▶ **Data for the task**
========================================

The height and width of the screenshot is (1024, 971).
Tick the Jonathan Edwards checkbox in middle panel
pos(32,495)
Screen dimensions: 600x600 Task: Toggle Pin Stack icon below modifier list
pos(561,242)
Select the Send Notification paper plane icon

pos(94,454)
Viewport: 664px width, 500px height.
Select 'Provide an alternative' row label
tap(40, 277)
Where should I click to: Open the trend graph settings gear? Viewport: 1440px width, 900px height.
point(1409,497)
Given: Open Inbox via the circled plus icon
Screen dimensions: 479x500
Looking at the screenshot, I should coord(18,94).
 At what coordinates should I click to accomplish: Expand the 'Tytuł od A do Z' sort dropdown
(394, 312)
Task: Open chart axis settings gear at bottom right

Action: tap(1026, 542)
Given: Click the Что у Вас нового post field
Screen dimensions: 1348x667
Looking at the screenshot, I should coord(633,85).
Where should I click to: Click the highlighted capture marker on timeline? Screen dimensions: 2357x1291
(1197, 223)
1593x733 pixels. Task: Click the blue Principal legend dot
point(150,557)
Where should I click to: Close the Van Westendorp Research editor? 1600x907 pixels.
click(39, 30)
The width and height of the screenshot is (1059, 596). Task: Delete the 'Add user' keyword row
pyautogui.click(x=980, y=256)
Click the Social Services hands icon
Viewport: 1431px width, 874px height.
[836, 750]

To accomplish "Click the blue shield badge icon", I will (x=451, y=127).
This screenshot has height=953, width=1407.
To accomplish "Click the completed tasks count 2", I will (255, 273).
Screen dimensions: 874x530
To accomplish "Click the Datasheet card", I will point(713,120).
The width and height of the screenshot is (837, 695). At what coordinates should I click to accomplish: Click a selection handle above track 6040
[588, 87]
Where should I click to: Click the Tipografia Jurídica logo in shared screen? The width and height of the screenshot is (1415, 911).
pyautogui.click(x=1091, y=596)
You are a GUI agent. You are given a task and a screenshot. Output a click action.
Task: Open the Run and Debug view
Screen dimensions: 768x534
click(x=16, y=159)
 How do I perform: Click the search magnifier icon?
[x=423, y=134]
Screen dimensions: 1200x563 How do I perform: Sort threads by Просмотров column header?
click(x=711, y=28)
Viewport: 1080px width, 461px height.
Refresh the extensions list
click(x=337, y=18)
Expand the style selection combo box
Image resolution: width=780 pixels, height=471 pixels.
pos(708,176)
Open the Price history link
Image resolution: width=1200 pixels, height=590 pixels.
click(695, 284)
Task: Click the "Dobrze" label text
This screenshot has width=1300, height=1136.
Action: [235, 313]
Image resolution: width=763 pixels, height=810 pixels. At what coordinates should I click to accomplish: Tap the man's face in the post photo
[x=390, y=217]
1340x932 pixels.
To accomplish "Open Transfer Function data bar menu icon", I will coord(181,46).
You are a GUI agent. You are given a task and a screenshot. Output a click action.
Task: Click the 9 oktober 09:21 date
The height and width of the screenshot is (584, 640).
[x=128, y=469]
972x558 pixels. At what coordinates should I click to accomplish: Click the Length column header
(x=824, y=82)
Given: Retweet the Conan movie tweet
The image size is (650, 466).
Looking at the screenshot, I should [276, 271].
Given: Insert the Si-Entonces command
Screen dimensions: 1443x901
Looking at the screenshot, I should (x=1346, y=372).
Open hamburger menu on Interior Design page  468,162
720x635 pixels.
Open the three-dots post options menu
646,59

========================================

▶ **Work to be completed**
Arrange every line of the records above as one numbered list, leaving out the blank lines.

▶ **Problem solution**
1. The height and width of the screenshot is (1024, 971).
2. Tick the Jonathan Edwards checkbox in middle panel
3. pos(32,495)
4. Screen dimensions: 600x600 Task: Toggle Pin Stack icon below modifier list
5. pos(561,242)
6. Select the Send Notification paper plane icon
7. pos(94,454)
8. Viewport: 664px width, 500px height.
9. Select 'Provide an alternative' row label
10. tap(40, 277)
11. Where should I click to: Open the trend graph settings gear? Viewport: 1440px width, 900px height.
12. point(1409,497)
13. Given: Open Inbox via the circled plus icon
14. Screen dimensions: 479x500
15. Looking at the screenshot, I should coord(18,94).
16.  At what coordinates should I click to accomplish: Expand the 'Tytuł od A do Z' sort dropdown
17. (394, 312)
18. Task: Open chart axis settings gear at bottom right
19. Action: tap(1026, 542)
20. Given: Click the Что у Вас нового post field
21. Screen dimensions: 1348x667
22. Looking at the screenshot, I should coord(633,85).
23. Where should I click to: Click the highlighted capture marker on timeline? Screen dimensions: 2357x1291
24. (1197, 223)
25. 1593x733 pixels. Task: Click the blue Principal legend dot
26. point(150,557)
27. Where should I click to: Close the Van Westendorp Research editor? 1600x907 pixels.
28. click(39, 30)
29. The width and height of the screenshot is (1059, 596). Task: Delete the 'Add user' keyword row
30. pyautogui.click(x=980, y=256)
31. Click the Social Services hands icon
32. Viewport: 1431px width, 874px height.
33. [836, 750]
34. To accomplish "Click the blue shield badge icon", I will (x=451, y=127).
35. This screenshot has height=953, width=1407.
36. To accomplish "Click the completed tasks count 2", I will (255, 273).
37. Screen dimensions: 874x530
38. To accomplish "Click the Datasheet card", I will point(713,120).
39. The width and height of the screenshot is (837, 695). At what coordinates should I click to accomplish: Click a selection handle above track 6040
40. [588, 87]
41. Where should I click to: Click the Tipografia Jurídica logo in shared screen? The width and height of the screenshot is (1415, 911).
42. pyautogui.click(x=1091, y=596)
43. You are a GUI agent. You are given a task and a screenshot. Output a click action.
44. Task: Open the Run and Debug view
45. Screen dimensions: 768x534
46. click(x=16, y=159)
47.  How do I perform: Click the search magnifier icon?
48. [x=423, y=134]
49. Screen dimensions: 1200x563 How do I perform: Sort threads by Просмотров column header?
50. click(x=711, y=28)
51. Viewport: 1080px width, 461px height.
52. Refresh the extensions list
53. click(x=337, y=18)
54. Expand the style selection combo box
55. Image resolution: width=780 pixels, height=471 pixels.
56. pos(708,176)
57. Open the Price history link
58. Image resolution: width=1200 pixels, height=590 pixels.
59. click(695, 284)
60. Task: Click the "Dobrze" label text
61. This screenshot has width=1300, height=1136.
62. Action: [235, 313]
63. Image resolution: width=763 pixels, height=810 pixels. At what coordinates should I click to accomplish: Tap the man's face in the post photo
64. [x=390, y=217]
65. 1340x932 pixels.
66. To accomplish "Open Transfer Function data bar menu icon", I will coord(181,46).
67. You are a GUI agent. You are given a task and a screenshot. Output a click action.
68. Task: Click the 9 oktober 09:21 date
69. The height and width of the screenshot is (584, 640).
70. [x=128, y=469]
71. 972x558 pixels. At what coordinates should I click to accomplish: Click the Length column header
72. (x=824, y=82)
73. Given: Retweet the Conan movie tweet
74. The image size is (650, 466).
75. Looking at the screenshot, I should [276, 271].
76. Given: Insert the Si-Entonces command
77. Screen dimensions: 1443x901
78. Looking at the screenshot, I should (x=1346, y=372).
79. Open hamburger menu on Interior Design page  468,162
80. 720x635 pixels.
81. Open the three-dots post options menu
82. 646,59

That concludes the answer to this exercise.